• _Extracted entries_
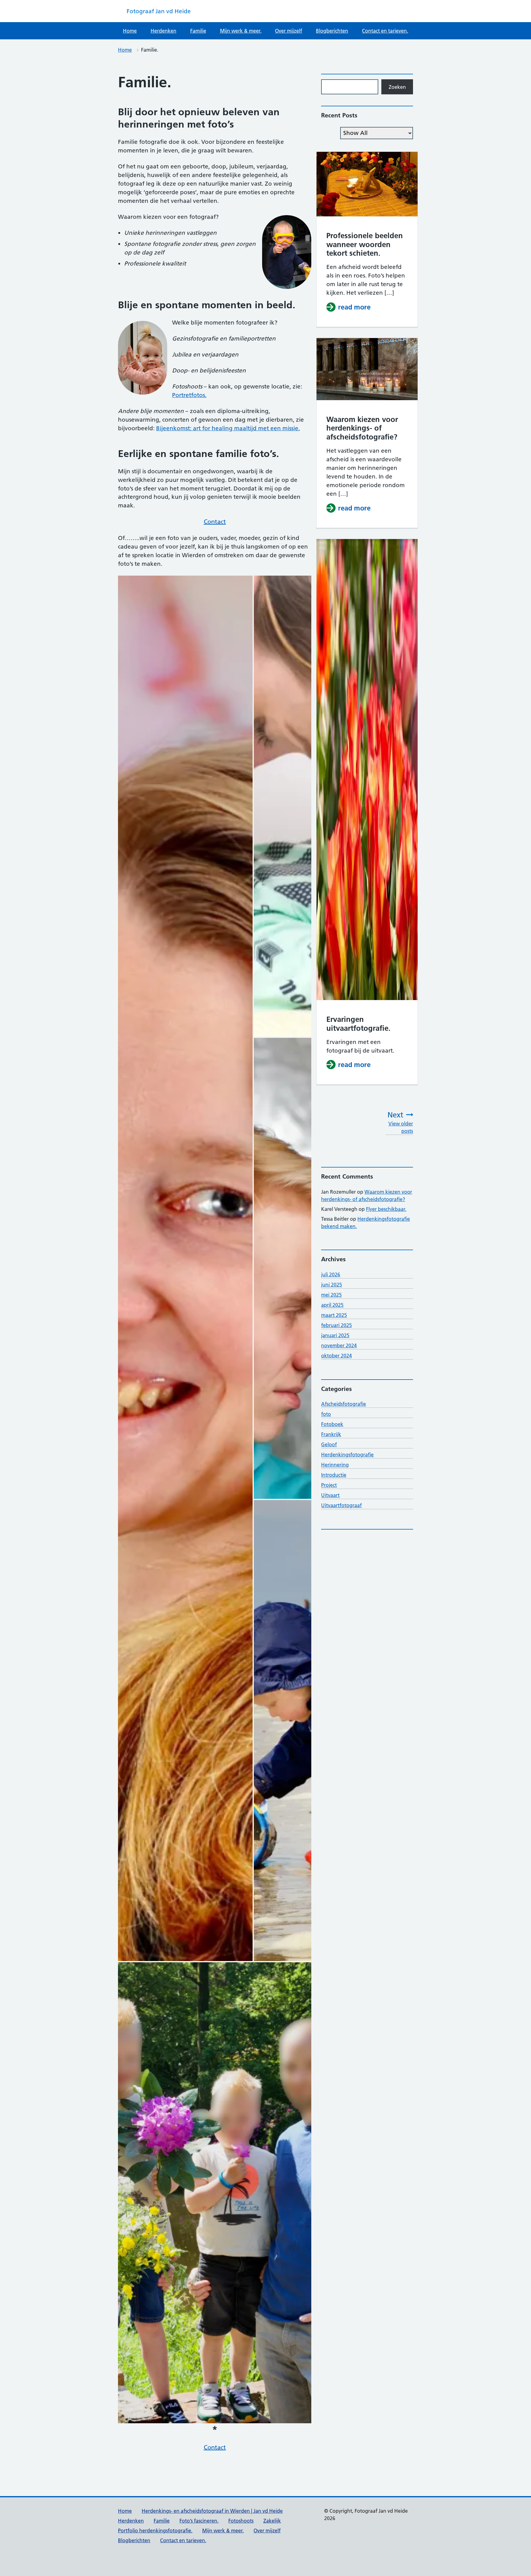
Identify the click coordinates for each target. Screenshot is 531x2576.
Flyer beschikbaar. (386, 1209)
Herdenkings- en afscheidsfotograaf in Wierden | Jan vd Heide (212, 2511)
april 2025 (332, 1305)
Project (329, 1485)
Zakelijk (272, 2521)
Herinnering (335, 1465)
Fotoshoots (241, 2521)
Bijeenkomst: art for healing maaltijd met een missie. (228, 428)
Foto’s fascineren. (198, 2521)
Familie (198, 31)
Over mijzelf (288, 31)
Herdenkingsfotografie (347, 1454)
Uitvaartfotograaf (341, 1505)
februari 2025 (336, 1325)
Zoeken (397, 87)
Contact (215, 521)
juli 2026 (330, 1274)
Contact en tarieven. (385, 31)
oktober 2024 (336, 1356)
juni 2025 (331, 1285)
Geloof (329, 1444)
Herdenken (163, 31)
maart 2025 (334, 1315)
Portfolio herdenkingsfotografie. (155, 2530)
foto (326, 1414)
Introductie (333, 1475)
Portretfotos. (189, 395)
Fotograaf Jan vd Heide (159, 11)
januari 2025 (335, 1335)
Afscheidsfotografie (343, 1404)
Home (130, 31)
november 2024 (339, 1345)
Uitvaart (330, 1495)
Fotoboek (332, 1424)
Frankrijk (331, 1434)
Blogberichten (332, 31)
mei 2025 (331, 1295)
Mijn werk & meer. (241, 31)
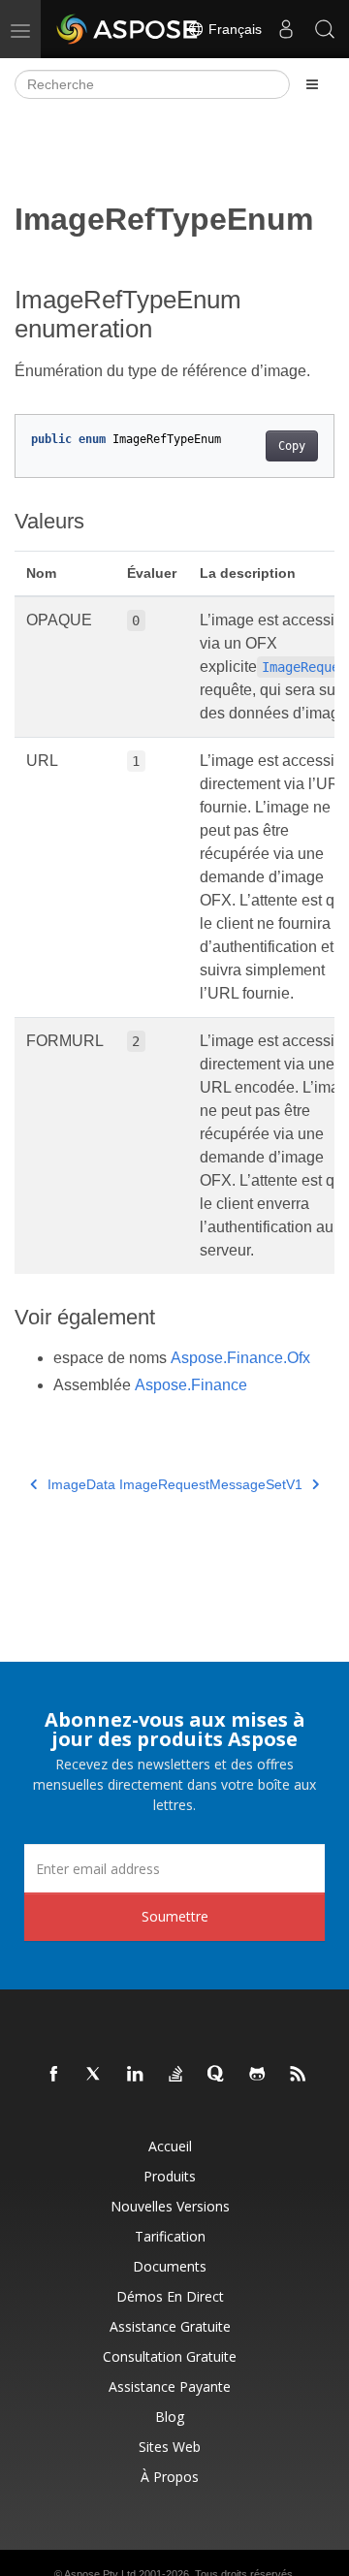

• _The problem_
Check each line in the records above for the word "Heide". Return those that have it.

• _Answer space_
Herdenkings- en afscheidsfotograaf in Wierden | Jan vd Heide (212, 2511)
Fotograaf Jan vd Heide (159, 11)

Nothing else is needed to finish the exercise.